As numerous Republican officials engage in the distasteful process of finding ways to declare Donald Trump an acceptable nominee – despite everything that was said in the past – it’s important to note that this mother of all flip-flops looks much worse when measured over a 4-year span.
Republican commentators who bemoan the party’s shameful status with Trump at the top have forgotten how the brash billionaire was treated by the GOP during the 2012 presidential campaign.
While Trump is now increasingly labeled as defensible, in December 2011, just a few weeks before the Iowa caucuses, Trump was viewed with such contempt by the GOP presidential candidates that they refused to appear on stage for a debate if Trump was the moderator.

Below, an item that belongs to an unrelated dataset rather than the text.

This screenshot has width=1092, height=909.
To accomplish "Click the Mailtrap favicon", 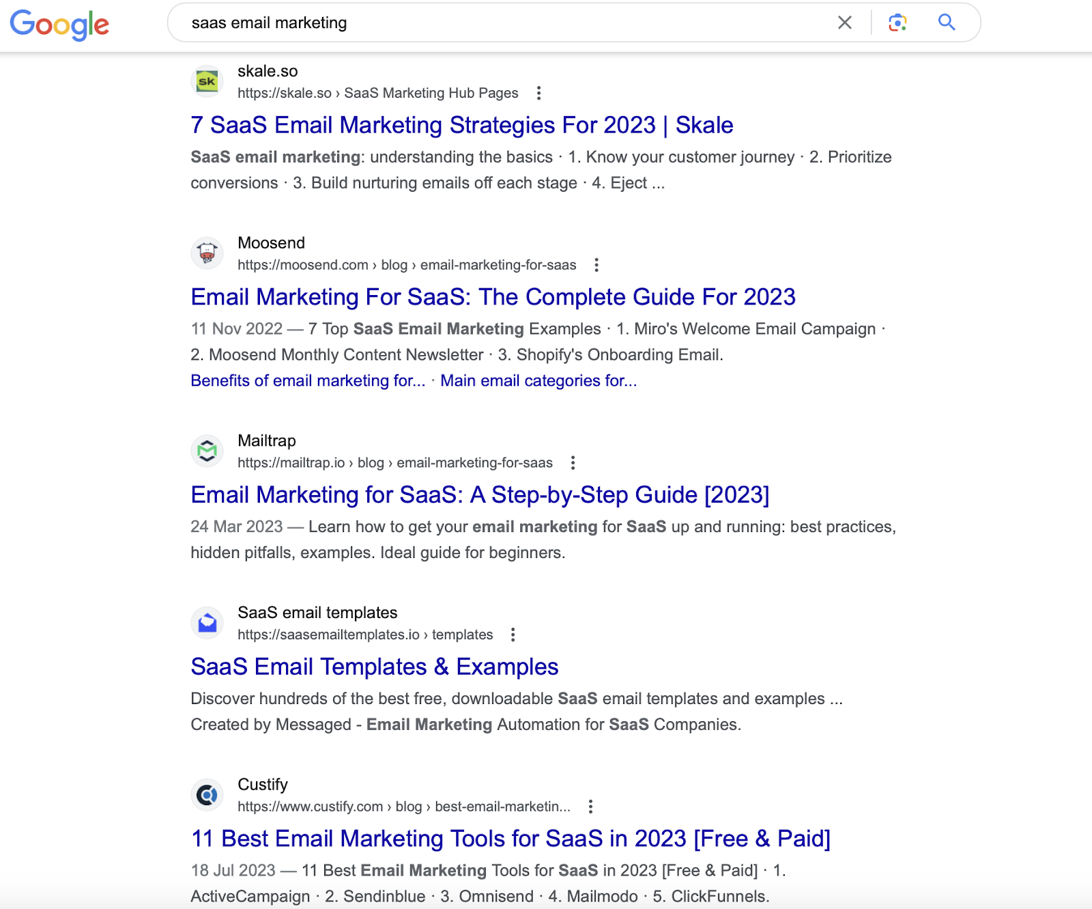I will (207, 451).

Newsmax, the far-right website, had announced that it was sponsoring a Dec. 27 debate and Trump, at that time still hosting his “Celebrity Apprentice” TV show, was chosen to moderate the event.
Ron Paul and John Huntsman quickly balked, blasting Trump’s participation in the presidential process as a “wildly inappropriate” move that would district from serious issues. Other embarrassed candidates, including eventual nominee Mitt Romney, soon followed suit, vowing a boycott in order to keep Trump off the stage.

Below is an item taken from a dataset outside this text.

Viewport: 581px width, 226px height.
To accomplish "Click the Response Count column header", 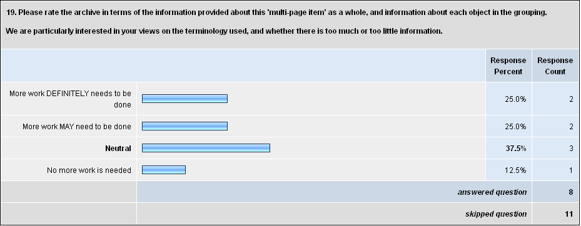I will [x=555, y=66].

In a statement at the time, the Paul campaign said: “The selection of a reality television personality to host a presidential debate that voters nationwide will be watching is beneath the office of the presidency and flies in the face of that office’s history and dignity.”
Four years later, many in the party appear ready to embrace that same TV personality as presidential material. Trump hasn’t changed; the GOP clearly has.
At the time, conservative columnist Stephanie Slade wrote:
Virtually no one in the Republican mainstream is happy about the prospect of a GOP debate featuring celebrity billionaire Donald Trump as moderator. Texas Rep. Ron Paul, in declining his invitation, said the event would create an “unwanted, circus-like atmosphere.” Former Utah Gov. Jon Huntsman has likewise refused to participate, and conservative voices like George Will, Karl Rove, Ari Fleischer, and the National Review editorial board have lambasted Trump’s involvement.
The reaction to the debate on the right has been one of alarm, and for good reason: the choice of Trump as moderator contributes to the perception that the Republican Party no longer takes itself seriously.When it reached the point that only Newt Gingrich and Rick Santorum were willing to show up for the Iowa debate, Trump bowed out. But not before he demonstrated the same shtick that has made him so successful with Republicans in 2016.
He called Rove, Will, and Charles Krauthammer of Fox News “political hacks” and Paul and Huntsman “joke candidates.”
The he offered this self-absorbed retort, which had no impact four years ago but certainly was a winning message among Republicans in 2o16:
“Why is a person who has built a more than $7 billion net worth, with more than $270 million in cash … not the right person to lead this country out of economic chaos or at least to moderate a debate?”
The Republican National Committee members should be asking, how is a guy who was so unsuitable that he could not sit on the same stage with GOP candidates of four years ago now seen as acceptable to sit in the Oval Office?